→ TASK OBJECTIVE: Within the records below, find the line containing "The height and width of the screenshot is (932, 1288).". Reproduce it and each line after it exactly, and nothing else.

*** Opening of DATA IN THIS EXERCISE ***

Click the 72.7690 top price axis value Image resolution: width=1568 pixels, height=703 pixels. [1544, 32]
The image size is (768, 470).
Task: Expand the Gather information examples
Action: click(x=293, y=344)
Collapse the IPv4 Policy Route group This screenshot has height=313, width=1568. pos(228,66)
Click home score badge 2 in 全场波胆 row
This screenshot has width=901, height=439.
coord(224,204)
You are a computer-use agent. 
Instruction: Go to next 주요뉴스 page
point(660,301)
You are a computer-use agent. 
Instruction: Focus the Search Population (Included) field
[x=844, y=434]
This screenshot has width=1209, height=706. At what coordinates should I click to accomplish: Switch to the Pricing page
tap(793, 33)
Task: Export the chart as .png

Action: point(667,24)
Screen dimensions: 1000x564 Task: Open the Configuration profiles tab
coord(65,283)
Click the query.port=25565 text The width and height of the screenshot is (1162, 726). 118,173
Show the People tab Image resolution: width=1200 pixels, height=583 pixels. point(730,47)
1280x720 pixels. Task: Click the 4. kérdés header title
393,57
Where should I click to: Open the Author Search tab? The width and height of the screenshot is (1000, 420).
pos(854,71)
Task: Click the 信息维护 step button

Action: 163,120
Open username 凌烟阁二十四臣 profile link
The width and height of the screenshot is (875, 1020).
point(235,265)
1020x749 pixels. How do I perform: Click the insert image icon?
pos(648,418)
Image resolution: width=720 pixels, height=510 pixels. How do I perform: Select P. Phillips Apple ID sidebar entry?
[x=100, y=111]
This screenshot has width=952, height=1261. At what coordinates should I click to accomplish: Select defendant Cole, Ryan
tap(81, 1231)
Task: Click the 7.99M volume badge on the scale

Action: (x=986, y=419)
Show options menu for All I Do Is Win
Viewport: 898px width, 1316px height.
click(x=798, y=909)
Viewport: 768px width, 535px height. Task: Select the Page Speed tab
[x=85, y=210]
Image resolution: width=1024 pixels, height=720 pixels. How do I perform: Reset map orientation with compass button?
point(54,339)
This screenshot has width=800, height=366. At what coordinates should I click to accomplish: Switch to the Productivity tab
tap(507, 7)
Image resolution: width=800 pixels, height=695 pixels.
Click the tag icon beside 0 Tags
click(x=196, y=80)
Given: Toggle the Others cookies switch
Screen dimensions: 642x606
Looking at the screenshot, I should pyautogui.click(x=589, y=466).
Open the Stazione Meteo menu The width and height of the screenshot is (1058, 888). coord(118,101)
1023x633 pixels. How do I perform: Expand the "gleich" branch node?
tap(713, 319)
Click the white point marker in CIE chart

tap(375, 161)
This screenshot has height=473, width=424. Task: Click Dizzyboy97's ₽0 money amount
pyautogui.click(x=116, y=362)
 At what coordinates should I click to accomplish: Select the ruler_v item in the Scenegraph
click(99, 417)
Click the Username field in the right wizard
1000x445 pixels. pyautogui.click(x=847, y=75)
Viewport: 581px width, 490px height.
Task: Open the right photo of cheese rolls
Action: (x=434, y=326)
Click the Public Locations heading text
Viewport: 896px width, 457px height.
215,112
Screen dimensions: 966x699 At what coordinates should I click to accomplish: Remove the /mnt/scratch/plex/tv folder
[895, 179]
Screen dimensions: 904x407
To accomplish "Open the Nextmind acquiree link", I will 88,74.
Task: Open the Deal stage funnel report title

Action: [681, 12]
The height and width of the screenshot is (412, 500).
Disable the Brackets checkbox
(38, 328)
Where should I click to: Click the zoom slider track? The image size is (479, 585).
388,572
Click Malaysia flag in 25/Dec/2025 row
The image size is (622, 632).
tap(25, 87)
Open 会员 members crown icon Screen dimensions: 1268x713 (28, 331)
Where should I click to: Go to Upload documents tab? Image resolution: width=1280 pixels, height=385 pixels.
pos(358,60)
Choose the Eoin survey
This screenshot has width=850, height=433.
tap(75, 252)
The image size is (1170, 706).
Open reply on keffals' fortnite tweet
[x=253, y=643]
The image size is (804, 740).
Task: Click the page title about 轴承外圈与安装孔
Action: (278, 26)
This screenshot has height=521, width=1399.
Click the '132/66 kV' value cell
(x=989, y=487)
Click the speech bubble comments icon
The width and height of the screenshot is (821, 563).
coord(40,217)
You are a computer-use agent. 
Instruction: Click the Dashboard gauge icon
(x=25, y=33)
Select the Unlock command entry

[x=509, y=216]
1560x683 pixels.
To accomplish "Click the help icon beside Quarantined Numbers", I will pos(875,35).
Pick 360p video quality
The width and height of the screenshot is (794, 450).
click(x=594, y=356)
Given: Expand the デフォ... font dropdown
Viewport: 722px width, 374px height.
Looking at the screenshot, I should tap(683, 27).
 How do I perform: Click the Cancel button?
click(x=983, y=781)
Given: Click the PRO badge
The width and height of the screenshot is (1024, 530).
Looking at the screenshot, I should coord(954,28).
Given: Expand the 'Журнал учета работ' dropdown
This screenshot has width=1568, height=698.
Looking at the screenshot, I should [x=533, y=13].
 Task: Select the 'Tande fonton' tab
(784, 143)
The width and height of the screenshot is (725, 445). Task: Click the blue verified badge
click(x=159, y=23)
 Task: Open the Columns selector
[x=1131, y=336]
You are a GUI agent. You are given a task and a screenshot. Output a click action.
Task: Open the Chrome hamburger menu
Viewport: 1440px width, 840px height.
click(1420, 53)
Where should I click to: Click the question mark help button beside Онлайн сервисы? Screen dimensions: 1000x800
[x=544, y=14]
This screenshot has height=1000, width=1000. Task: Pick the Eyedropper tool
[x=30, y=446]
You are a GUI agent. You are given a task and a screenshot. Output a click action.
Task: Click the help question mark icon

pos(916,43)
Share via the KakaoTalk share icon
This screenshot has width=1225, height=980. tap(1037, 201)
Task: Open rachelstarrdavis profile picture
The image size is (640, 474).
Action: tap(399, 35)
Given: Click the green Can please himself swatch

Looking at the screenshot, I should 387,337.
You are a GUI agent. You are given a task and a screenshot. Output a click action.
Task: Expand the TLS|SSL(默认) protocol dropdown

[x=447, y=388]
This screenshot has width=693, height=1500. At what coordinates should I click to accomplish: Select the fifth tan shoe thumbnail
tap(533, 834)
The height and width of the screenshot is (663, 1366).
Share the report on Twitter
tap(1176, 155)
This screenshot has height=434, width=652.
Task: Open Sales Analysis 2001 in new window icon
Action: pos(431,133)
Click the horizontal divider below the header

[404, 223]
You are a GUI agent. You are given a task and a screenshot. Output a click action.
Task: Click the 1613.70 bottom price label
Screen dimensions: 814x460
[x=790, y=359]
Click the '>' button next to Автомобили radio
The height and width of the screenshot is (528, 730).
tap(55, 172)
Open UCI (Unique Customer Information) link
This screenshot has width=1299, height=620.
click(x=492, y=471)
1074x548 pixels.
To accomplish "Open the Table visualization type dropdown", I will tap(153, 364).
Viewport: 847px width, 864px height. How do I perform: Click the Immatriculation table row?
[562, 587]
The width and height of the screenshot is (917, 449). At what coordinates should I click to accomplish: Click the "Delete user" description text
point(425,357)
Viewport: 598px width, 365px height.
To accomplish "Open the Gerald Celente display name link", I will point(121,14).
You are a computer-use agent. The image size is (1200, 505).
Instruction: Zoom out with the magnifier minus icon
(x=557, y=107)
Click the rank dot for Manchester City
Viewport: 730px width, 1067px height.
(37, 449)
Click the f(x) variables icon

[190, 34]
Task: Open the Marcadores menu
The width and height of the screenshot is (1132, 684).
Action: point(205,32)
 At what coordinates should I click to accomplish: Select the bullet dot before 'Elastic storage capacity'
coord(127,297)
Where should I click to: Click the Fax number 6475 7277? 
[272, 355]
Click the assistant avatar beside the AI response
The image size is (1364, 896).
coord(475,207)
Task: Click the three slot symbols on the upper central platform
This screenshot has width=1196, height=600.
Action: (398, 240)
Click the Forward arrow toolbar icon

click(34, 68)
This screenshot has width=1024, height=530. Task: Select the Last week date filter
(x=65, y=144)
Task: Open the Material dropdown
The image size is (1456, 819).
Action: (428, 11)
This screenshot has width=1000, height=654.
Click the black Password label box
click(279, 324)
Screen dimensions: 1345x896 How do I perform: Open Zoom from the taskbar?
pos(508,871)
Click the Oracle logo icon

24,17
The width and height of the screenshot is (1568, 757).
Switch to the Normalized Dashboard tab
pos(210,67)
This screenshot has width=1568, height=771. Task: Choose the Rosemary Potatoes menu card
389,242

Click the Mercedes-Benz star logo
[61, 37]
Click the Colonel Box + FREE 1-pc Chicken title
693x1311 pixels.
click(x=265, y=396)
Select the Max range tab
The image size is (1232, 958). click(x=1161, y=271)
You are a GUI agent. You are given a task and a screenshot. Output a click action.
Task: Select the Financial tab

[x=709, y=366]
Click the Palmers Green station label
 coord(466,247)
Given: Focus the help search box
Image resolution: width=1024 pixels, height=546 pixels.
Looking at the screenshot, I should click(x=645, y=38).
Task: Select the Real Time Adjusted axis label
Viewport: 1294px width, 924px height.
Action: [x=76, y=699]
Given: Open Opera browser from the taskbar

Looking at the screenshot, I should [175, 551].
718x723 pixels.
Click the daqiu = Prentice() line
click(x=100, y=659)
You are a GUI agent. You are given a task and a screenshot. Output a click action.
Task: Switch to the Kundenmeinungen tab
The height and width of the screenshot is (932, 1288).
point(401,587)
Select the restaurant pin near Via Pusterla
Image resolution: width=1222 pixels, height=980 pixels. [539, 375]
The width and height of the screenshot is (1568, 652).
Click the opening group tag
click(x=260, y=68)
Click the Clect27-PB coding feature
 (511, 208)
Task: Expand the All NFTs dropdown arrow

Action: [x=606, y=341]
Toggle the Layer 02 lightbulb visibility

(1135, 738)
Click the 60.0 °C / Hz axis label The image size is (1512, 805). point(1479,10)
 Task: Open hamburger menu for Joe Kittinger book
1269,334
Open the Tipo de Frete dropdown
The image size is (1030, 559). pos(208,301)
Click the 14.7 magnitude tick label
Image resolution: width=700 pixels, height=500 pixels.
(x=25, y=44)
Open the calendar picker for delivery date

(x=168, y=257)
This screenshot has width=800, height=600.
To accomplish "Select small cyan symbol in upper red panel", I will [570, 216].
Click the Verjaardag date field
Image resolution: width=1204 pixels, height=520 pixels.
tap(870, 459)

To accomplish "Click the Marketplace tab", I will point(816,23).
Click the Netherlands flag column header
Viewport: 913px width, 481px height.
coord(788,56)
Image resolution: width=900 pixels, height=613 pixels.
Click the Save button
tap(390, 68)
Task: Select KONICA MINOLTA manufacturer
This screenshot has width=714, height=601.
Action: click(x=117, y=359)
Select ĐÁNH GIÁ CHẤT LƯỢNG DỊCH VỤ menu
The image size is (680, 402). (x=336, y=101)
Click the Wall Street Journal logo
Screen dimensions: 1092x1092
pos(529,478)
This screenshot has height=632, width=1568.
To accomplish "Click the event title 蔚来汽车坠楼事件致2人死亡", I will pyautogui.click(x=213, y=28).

*** Close of DATA IN THIS EXERCISE ***

→ SOLUTION TO THE PROBLEM:
The height and width of the screenshot is (932, 1288).
point(401,587)
Select the restaurant pin near Via Pusterla
Image resolution: width=1222 pixels, height=980 pixels. [539, 375]
The width and height of the screenshot is (1568, 652).
Click the opening group tag
click(x=260, y=68)
Click the Clect27-PB coding feature
 (511, 208)
Task: Expand the All NFTs dropdown arrow

Action: [x=606, y=341]
Toggle the Layer 02 lightbulb visibility

(1135, 738)
Click the 60.0 °C / Hz axis label The image size is (1512, 805). point(1479,10)
 Task: Open hamburger menu for Joe Kittinger book
1269,334
Open the Tipo de Frete dropdown
The image size is (1030, 559). pos(208,301)
Click the 14.7 magnitude tick label
Image resolution: width=700 pixels, height=500 pixels.
(x=25, y=44)
Open the calendar picker for delivery date

(x=168, y=257)
This screenshot has width=800, height=600.
To accomplish "Select small cyan symbol in upper red panel", I will [570, 216].
Click the Verjaardag date field
Image resolution: width=1204 pixels, height=520 pixels.
tap(870, 459)

To accomplish "Click the Marketplace tab", I will point(816,23).
Click the Netherlands flag column header
Viewport: 913px width, 481px height.
coord(788,56)
Image resolution: width=900 pixels, height=613 pixels.
Click the Save button
tap(390, 68)
Task: Select KONICA MINOLTA manufacturer
This screenshot has width=714, height=601.
Action: click(x=117, y=359)
Select ĐÁNH GIÁ CHẤT LƯỢNG DỊCH VỤ menu
The image size is (680, 402). (x=336, y=101)
Click the Wall Street Journal logo
Screen dimensions: 1092x1092
pos(529,478)
This screenshot has height=632, width=1568.
To accomplish "Click the event title 蔚来汽车坠楼事件致2人死亡", I will pyautogui.click(x=213, y=28).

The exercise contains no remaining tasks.